## Source extract:
◇ ◇ ◇ ◇ ◇

To achieve these renewal goals, planners and policy makers will have to put collective local participation at the heart of every programme of urban regeneration. The most adventurous among them should aim to counter the negative effects of "domicide", a virulent policy strategy often used to destroy the homes and properties of vulnerable people deemed to be in the way of lucrative development or other land uses.

Government action needed
Viewed from a national perspective, the crisis of Bradford, Oldham, Burnley and other northern towns is only a partial manifestation of the state of race relations in Britain today. Systematic racism and prejudice against asylum seekers have been identified. There is widespread discrimination against Blacks and Asian in health, education and the workplace. Bereaved families and their supporters have expressed deep concern about the rising number of Black people dying in mysterious circumstances and in police and prison custody.

This mounting pattern of race-related problems has been condemned by UK civil rights groups and Amnesty International in a report to the UN Human Rights Committee in July.

Of course, Britain is not as woefully retrograde as Germany, a country that stands accused of gross intolerance by a leading human rights body in a Council of Europe report. However, now is the time for the UK government to undertake positive remedial actions in riot-prone towns, and, for that matter, in every section of country where vulnerable communities of people of colour seek to live in peace and dignity.


Riots, Resistance and rebellion - Forty-three Years On

1958: August-September - Three nights of rioting by local whites and fascist activists in Notting Hill, London. Blacks are blamed for the overcrowding and bad conditions that, in fact, afflicted everyone in the district.

1979: April - The Indian community in Southall, London, was attacked during a National Front march, and anti-racist activist Blair Peach killed.

1980: April - Riots followed a police raid on an Afro-Caribbean club in St Pauls, Bristol.

1981: April - Two days of clashes in Brixton, London, resulted in 300 injured and more than £5m damage to property.

1981: July - Four day uprising occured in Toxteth, Liverpool. Young people, black and white, fought against police. Hundreds of buildings were set ablaze. Rebellion spreads to Blackburn, Halifax and more than 30 places around the country.

1985: September - Two Asian shopkeepers killed in Handsworth, Birmingham, dozens pf buildings firebombed. Black youths battle police in Chapeltown, Leeds.

1985: October - Resident's death during police raid triggers riots and resistance on Tottenham's Broadwater Farm housing estate, London. Police constable Keith Blakelock is killed.

1991: April: - Outbreaks of riots and clashes with police in Brixton, London.

1995: December - Police incident resulting in death of Wayne Douglas sparks riots in Brixton, London.

1995: June - Protests by Asian youths lead to three nights of rioting in Bradford.

◇ ◇ ◇ ◇ ◇

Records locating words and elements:
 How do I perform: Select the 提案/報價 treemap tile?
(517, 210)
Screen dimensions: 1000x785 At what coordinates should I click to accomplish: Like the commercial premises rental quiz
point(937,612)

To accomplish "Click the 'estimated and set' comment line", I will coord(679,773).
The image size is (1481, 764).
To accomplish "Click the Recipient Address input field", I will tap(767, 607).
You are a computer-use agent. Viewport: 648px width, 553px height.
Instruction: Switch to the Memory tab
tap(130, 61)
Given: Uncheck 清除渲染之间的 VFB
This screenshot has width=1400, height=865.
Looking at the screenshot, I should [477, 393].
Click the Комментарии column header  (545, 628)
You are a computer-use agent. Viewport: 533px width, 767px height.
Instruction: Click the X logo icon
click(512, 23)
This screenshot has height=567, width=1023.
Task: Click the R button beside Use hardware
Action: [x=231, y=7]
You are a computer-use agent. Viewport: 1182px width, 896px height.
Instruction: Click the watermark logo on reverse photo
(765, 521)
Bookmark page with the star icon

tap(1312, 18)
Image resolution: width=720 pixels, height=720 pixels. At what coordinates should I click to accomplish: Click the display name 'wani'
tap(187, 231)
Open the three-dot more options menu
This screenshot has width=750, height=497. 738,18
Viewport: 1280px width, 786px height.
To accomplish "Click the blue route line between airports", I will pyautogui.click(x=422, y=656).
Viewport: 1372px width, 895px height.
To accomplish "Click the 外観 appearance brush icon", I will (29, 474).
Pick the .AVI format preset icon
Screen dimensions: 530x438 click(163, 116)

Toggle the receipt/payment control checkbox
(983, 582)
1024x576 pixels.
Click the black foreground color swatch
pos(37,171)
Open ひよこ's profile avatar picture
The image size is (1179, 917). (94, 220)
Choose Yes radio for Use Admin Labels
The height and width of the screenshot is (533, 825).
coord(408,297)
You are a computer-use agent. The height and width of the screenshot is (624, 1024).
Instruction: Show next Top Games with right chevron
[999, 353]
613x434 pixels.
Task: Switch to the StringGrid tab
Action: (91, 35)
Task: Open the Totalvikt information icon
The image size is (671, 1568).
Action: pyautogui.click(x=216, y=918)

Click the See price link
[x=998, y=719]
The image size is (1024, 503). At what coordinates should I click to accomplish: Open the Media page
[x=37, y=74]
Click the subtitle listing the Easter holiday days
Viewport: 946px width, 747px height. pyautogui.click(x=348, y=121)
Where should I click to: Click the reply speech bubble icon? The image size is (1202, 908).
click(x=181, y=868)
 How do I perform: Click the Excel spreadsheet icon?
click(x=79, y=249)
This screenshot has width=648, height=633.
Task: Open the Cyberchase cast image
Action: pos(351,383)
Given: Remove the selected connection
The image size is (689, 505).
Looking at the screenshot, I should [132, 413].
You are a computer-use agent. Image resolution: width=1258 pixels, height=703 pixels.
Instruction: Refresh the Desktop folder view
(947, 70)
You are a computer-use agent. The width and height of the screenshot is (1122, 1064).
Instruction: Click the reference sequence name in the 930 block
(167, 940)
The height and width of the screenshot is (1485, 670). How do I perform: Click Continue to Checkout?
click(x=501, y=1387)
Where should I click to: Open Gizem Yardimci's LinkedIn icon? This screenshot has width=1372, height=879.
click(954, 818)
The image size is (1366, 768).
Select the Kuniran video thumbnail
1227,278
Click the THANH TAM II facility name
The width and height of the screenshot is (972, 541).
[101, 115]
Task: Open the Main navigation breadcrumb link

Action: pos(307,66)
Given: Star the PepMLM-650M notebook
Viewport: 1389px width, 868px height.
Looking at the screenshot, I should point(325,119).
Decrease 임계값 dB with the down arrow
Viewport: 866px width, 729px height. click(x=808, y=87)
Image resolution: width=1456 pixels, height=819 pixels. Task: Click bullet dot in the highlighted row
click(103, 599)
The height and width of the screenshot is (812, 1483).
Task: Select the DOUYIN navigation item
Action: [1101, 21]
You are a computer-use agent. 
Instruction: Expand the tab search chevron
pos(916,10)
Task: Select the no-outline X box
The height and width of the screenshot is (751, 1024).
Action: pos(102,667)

◇ ◇ ◇ ◇ ◇

## Task description:
List every individual person named in the timeline of riots in the race relations article.

## Task solution:
Blair Peach, Keith Blakelock, Wayne Douglas